La [17] ne renverse pas cette présomption dès lors qu’elle ne présente aucun argument ni de produit aucune pièce de nature à établir que la lésion psychologique de Mme [R] a une cause totalement étrangère au travail.
La cour considère donc que doit être retenue l’existence d’un accident du travail subi le 7 mai 2021 par Mme [R], ayant donné lieu à des arrêts de travail et des soins à compter du 11 mai 2021.
Le jugement sera donc infirmé en ce qu’il a confirmé la décision prise le 9 février 2022 par la commission de recours amiable de la [9], débouté Mme [X] de toutes ses demandes et condamné celle-ci aux dépens.
Mme [R] sera renvoyée devant la [17] pour la liquidation des droits nés de la présente décision.

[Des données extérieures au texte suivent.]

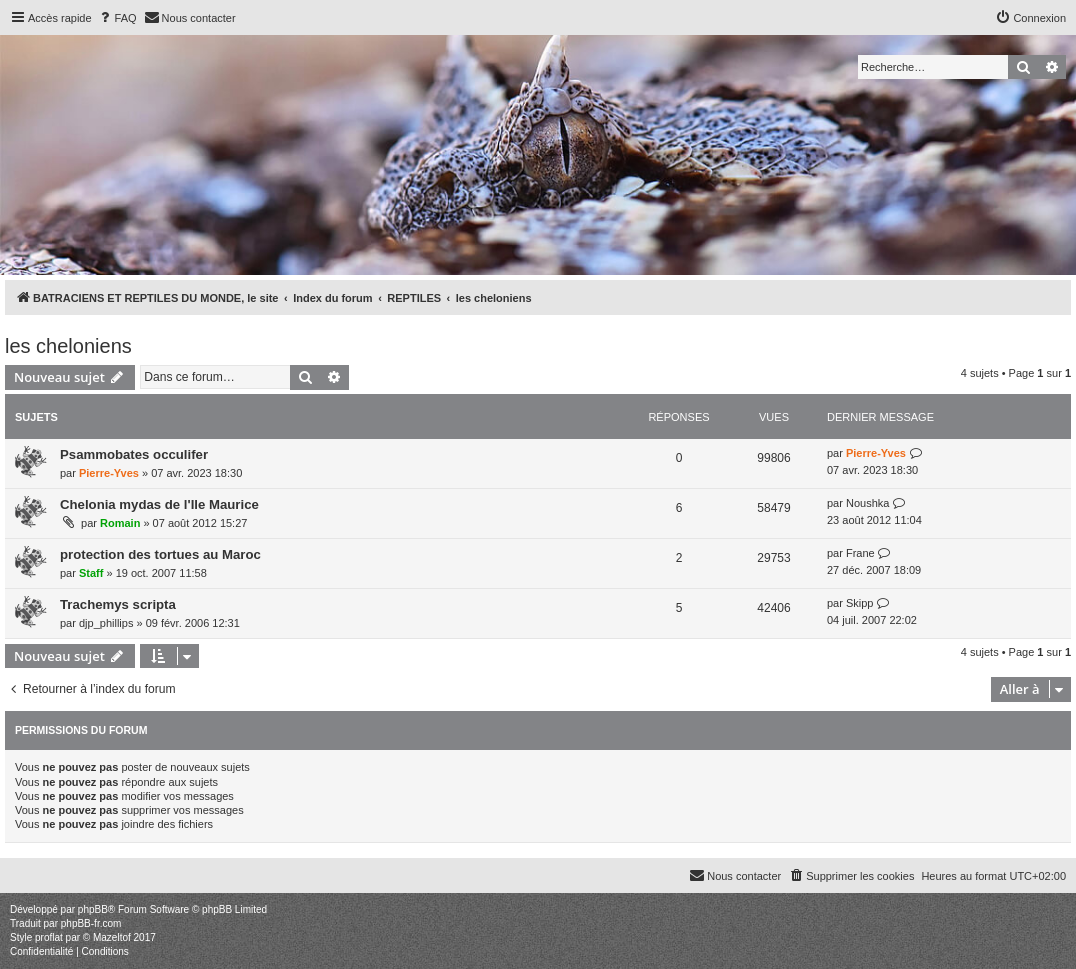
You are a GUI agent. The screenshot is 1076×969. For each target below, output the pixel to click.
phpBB (93, 909)
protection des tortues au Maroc (160, 554)
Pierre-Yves (109, 473)
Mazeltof (112, 937)
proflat (49, 937)
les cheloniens (68, 346)
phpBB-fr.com (91, 923)
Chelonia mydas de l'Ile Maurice (159, 504)
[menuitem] (117, 18)
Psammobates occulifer (134, 454)
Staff (91, 573)
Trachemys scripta (118, 604)
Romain (120, 523)
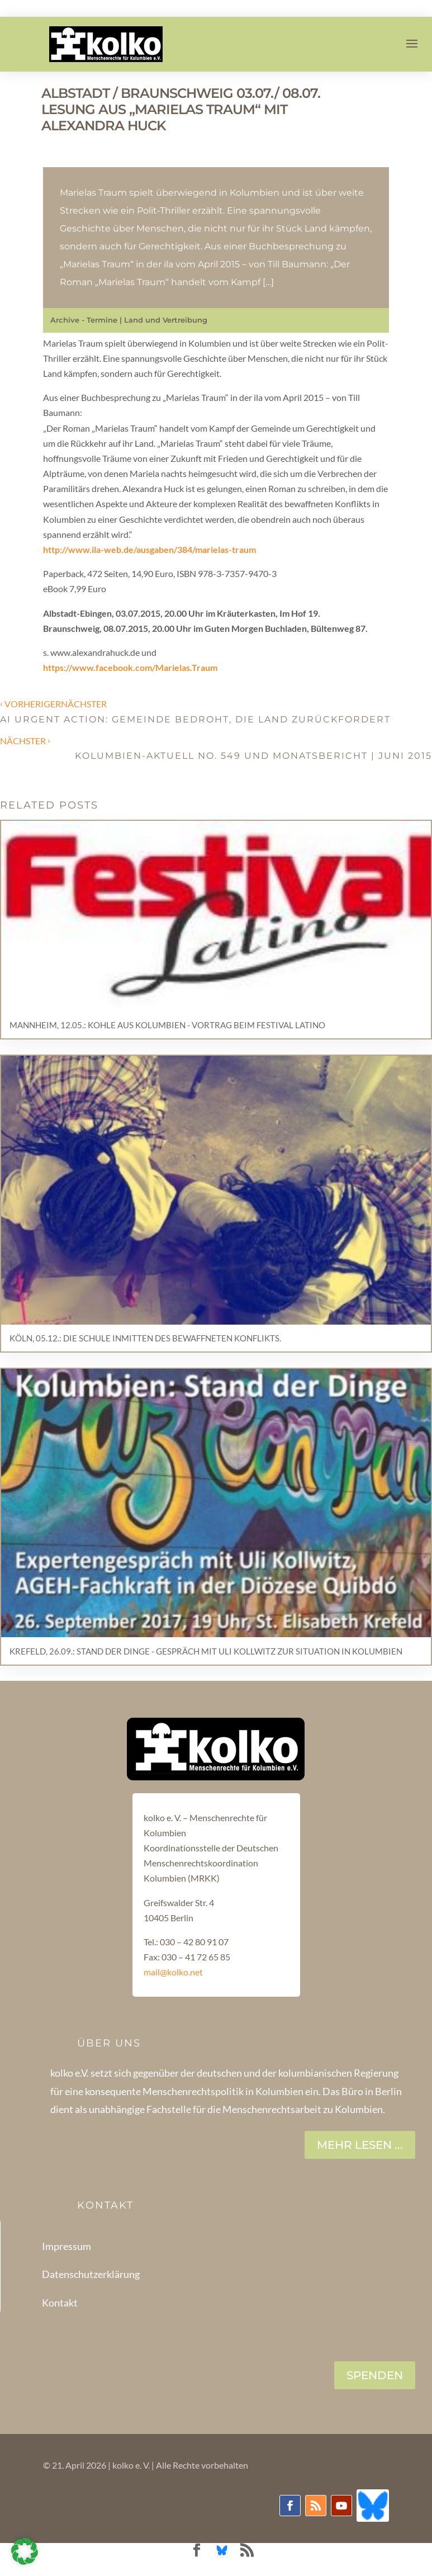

Sur les dépens et l’application des dispositions de l’article 700 du code de procédure civile :
En application de l’article 696 du code de procédure civile, le pôle social du tribunal judiciaire du Puy-en-Velay a condamné Mme [R] aux dépens de l’instance et, en conséquence, l’a déboutée de toutes ses demandes en ce compris celle au titre de l’article 700 du code de procédure civile.
Le jugement étant infirmé sur le fond, ces dispositions seront infirmées, et la caisse, partie perdante, sera condamnée aux dépens de première instance et d’appel.
La [17] sera condamnée à payer à Mme [R] la somme de 500 euros au titre de l’article 700 du code de procédure civile.
PAR CES MOTIFS
La cour, statuant publiquement, par arrêt mis à disposition au greffe, contradictoirement, et après en avoir délibéré conformément à la loi,
— Déclare recevable l’appel relevé par Mme [U] [R] à l’encontre du jugement n° 22-00073 prononcé le 21 mars 2023 par le pôle social du tribunal judiciaire de Puy-en-Velay dans l’affaire l’opposant à la [9],
— Infirme le jugement en toutes ses dispositions,
Statuant à nouveau :
— Dit que Mme [U] [R] a été victime le 7 mai 2021 d’un accident du travail ;
— Dit y avoir lieu à prise en charge au titre de la législation sur les risques professionnels par la [10] de l’accident du travail survenu le 7 mai 2021 à Mme [U] [R] et des arrêts de travail et soins afférents débutés à compter du 11 mai 2021 ;
— Renvoie Mme [U] [R] devant la [10] pour la liquidation de ses droits nés de la présente décision,
— Condamne la [10] aux dépens de première instance,
Y ajoutant :
— Condamne la [10] aux dépens d’appel,
— Condamne la [10] à payer à Mme [U] [R] la somme de 500 euros au titre de l’article 700 du code de procédure civile,
Ainsi jugé et prononcé à [Localité 24] le 16 décembre 2025.